(Stored items)
_ _ _

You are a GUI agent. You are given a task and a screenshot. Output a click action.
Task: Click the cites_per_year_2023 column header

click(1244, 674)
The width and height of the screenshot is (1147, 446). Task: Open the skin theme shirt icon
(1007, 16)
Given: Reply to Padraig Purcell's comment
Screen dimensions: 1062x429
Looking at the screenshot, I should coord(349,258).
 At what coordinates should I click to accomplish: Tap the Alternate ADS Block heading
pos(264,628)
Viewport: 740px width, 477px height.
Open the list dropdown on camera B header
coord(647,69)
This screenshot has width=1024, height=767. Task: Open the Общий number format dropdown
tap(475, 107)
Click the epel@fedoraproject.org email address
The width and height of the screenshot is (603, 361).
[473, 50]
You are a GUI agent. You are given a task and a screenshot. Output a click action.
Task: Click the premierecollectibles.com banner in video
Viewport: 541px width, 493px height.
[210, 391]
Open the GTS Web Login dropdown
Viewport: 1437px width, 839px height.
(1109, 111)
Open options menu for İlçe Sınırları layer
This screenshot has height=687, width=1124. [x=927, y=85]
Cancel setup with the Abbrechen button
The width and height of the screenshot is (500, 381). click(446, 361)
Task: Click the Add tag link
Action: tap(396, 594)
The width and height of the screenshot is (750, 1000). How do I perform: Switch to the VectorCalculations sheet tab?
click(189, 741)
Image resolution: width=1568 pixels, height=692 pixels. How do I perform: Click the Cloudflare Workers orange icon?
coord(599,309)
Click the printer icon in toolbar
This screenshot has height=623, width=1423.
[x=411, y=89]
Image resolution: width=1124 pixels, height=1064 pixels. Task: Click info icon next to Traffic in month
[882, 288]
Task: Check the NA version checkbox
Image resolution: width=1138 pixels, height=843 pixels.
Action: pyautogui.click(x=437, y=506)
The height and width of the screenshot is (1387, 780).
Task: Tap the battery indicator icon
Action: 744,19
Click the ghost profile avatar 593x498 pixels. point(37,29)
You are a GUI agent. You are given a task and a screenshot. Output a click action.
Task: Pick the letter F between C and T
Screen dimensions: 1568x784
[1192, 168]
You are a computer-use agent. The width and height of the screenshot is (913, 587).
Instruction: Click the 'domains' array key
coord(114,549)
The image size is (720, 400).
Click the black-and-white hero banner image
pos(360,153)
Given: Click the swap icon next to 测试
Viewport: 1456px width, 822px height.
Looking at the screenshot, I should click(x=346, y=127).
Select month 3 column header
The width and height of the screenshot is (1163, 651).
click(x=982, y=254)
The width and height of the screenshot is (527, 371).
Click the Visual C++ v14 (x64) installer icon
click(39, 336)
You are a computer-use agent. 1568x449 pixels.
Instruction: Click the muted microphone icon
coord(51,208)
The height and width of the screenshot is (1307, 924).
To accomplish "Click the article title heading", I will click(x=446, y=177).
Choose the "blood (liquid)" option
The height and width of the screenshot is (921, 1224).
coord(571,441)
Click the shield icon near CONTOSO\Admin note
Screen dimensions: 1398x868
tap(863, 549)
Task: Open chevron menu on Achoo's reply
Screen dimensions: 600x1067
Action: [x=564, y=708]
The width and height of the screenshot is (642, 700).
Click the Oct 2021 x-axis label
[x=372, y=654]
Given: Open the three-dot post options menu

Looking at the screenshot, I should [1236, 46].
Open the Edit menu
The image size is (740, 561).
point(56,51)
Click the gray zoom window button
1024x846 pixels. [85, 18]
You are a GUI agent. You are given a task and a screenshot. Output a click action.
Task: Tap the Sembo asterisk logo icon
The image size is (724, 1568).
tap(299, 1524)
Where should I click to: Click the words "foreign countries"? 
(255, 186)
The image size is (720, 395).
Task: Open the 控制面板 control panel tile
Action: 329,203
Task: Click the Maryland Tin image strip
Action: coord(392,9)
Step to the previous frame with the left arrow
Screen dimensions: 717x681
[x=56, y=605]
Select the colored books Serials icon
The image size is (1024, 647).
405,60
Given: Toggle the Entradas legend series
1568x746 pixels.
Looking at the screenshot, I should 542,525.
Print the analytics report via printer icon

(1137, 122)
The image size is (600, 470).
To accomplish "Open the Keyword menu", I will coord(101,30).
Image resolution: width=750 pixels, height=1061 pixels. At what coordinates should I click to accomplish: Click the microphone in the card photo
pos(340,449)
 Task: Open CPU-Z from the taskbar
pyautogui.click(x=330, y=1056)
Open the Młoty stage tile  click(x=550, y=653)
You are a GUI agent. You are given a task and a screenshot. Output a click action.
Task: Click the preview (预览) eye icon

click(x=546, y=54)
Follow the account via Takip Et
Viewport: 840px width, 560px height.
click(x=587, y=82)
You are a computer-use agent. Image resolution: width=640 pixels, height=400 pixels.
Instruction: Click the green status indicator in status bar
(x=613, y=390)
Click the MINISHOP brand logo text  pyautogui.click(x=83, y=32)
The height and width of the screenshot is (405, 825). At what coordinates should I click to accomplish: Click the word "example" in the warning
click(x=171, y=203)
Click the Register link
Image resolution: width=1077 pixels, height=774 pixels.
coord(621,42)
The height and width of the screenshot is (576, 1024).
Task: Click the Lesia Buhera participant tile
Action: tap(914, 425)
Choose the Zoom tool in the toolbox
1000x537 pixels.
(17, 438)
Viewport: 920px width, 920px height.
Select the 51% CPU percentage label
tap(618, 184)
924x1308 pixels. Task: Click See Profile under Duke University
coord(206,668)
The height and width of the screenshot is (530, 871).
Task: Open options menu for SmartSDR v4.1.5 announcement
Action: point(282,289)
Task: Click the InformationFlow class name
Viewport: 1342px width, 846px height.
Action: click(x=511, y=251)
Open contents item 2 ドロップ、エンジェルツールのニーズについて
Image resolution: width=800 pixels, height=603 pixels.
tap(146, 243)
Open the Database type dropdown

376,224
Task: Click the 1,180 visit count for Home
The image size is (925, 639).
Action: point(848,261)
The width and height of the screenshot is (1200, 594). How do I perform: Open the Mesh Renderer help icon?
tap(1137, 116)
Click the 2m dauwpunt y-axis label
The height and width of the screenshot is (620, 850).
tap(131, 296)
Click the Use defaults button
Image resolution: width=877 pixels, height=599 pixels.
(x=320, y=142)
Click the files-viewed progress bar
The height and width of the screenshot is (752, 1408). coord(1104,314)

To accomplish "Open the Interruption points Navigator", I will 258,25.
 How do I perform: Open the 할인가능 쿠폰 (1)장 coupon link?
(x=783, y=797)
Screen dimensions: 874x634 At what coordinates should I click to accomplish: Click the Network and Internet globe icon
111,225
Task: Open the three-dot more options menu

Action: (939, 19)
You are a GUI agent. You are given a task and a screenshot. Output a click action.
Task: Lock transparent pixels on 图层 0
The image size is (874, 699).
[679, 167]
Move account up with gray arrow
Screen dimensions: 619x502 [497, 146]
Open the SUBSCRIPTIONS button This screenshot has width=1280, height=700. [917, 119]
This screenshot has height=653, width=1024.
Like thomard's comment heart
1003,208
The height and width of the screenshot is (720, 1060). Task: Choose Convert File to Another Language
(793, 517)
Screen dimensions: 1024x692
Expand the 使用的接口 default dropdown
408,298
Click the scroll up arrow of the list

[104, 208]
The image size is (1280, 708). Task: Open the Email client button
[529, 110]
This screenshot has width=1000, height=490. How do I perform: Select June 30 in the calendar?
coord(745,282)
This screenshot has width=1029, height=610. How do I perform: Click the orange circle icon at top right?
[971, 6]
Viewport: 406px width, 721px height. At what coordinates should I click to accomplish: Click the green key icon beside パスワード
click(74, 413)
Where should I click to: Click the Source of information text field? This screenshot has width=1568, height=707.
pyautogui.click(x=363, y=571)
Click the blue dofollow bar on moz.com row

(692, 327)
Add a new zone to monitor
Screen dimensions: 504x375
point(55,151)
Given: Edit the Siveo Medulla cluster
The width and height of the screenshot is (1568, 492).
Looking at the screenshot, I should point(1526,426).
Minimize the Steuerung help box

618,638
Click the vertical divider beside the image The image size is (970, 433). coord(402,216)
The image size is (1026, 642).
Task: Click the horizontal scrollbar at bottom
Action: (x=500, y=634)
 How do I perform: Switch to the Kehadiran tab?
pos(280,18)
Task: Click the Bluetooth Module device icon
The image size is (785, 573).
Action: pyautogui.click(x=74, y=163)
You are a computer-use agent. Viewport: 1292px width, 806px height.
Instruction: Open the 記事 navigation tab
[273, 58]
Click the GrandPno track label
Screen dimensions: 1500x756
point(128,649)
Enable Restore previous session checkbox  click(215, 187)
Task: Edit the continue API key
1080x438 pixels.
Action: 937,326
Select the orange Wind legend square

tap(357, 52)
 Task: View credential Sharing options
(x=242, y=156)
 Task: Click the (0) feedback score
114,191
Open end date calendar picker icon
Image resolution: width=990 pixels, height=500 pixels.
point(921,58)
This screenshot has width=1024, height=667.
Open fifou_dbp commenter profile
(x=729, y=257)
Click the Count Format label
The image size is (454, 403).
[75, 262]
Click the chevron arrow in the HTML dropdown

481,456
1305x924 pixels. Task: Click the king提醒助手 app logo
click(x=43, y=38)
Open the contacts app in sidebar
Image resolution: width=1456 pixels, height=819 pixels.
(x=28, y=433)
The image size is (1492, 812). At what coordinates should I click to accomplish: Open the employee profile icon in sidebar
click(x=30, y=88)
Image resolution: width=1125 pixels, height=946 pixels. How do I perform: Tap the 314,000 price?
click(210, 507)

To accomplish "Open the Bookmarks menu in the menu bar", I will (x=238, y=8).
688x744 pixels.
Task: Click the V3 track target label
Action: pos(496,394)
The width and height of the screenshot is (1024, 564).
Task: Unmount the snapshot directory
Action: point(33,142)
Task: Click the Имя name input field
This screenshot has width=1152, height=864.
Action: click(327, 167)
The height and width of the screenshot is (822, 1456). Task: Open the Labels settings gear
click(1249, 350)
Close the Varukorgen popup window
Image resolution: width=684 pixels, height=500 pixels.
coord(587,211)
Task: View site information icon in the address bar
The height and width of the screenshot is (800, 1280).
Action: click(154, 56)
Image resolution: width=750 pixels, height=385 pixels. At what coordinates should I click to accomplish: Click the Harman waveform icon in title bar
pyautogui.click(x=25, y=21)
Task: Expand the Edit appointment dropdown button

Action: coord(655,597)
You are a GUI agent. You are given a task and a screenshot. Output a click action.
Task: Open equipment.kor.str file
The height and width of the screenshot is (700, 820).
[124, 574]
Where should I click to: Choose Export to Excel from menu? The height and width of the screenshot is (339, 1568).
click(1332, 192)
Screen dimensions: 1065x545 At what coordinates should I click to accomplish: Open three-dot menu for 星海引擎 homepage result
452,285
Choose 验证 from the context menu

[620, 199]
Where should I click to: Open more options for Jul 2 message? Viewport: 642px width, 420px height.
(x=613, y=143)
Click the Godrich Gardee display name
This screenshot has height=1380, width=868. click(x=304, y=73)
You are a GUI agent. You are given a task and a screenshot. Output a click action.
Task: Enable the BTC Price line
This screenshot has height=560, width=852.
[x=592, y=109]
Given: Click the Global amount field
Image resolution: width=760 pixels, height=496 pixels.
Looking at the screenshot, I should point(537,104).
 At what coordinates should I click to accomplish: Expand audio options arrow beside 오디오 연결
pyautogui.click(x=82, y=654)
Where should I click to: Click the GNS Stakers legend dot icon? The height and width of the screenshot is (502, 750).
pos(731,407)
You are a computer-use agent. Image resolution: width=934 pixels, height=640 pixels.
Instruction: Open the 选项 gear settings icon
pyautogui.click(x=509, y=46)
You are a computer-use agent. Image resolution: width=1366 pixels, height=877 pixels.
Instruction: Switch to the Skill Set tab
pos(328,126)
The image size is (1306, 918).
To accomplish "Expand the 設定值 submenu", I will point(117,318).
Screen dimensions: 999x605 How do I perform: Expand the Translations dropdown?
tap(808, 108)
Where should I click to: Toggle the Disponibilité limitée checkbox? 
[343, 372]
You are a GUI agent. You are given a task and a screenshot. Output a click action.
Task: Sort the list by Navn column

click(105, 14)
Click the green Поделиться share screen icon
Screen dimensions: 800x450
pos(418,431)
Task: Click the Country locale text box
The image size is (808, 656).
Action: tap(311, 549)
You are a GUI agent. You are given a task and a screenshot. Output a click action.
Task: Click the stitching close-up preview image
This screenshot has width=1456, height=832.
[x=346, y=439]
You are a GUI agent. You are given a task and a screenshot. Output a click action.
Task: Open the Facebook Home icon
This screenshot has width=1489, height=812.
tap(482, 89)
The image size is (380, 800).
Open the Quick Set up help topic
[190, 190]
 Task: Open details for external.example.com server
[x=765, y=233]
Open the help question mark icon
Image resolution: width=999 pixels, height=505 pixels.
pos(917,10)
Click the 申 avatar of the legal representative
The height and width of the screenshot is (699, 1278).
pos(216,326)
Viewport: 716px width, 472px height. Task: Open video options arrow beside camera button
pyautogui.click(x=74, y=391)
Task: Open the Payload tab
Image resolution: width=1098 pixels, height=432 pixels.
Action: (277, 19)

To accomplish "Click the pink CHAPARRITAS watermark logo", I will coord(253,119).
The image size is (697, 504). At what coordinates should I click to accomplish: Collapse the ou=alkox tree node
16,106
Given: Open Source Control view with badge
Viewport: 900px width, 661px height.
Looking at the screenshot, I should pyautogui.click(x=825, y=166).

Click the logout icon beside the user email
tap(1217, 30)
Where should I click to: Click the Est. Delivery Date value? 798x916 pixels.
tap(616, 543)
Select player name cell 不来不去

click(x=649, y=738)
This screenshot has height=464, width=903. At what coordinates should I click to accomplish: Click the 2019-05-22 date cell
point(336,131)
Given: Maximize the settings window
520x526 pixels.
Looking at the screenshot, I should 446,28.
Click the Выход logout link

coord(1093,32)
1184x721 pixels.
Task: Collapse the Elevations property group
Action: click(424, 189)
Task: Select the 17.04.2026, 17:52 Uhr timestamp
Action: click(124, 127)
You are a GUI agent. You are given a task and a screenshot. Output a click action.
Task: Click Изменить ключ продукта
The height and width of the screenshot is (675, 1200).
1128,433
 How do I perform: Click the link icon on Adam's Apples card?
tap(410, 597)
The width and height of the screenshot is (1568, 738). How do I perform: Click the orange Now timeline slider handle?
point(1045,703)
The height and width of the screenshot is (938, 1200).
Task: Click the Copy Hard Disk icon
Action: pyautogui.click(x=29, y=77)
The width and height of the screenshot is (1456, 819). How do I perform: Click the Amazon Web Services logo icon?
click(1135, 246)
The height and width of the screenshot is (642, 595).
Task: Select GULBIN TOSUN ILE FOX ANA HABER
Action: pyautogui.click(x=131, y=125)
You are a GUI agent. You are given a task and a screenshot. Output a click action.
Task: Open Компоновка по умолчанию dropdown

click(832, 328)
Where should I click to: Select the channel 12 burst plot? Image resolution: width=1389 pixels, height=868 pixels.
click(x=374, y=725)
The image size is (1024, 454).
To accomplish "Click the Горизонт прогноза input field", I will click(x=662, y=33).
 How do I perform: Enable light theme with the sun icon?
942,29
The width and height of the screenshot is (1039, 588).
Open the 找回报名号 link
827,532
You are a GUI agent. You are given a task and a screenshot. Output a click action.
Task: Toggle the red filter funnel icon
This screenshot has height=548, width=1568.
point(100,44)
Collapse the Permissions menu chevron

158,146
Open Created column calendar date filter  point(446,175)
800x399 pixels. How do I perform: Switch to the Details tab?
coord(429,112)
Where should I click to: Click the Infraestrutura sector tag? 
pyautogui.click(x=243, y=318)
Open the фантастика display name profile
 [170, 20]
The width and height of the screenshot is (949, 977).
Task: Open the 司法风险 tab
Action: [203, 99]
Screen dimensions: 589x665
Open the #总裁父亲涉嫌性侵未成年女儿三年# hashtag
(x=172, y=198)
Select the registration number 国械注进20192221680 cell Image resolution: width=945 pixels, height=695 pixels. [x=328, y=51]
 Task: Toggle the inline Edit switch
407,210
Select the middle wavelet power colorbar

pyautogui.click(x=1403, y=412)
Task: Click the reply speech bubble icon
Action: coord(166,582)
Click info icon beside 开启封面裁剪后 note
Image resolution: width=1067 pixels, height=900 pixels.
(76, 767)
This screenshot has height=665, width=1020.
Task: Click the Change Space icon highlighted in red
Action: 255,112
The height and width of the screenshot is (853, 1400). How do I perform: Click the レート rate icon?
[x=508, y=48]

_ _ _

- _WORK INSTRUCTIONS_
Scan the records above and report every line with the string "address".

- _THE COMPLETED TASK_
Click the epel@fedoraproject.org email address
Task: View site information icon in the address bar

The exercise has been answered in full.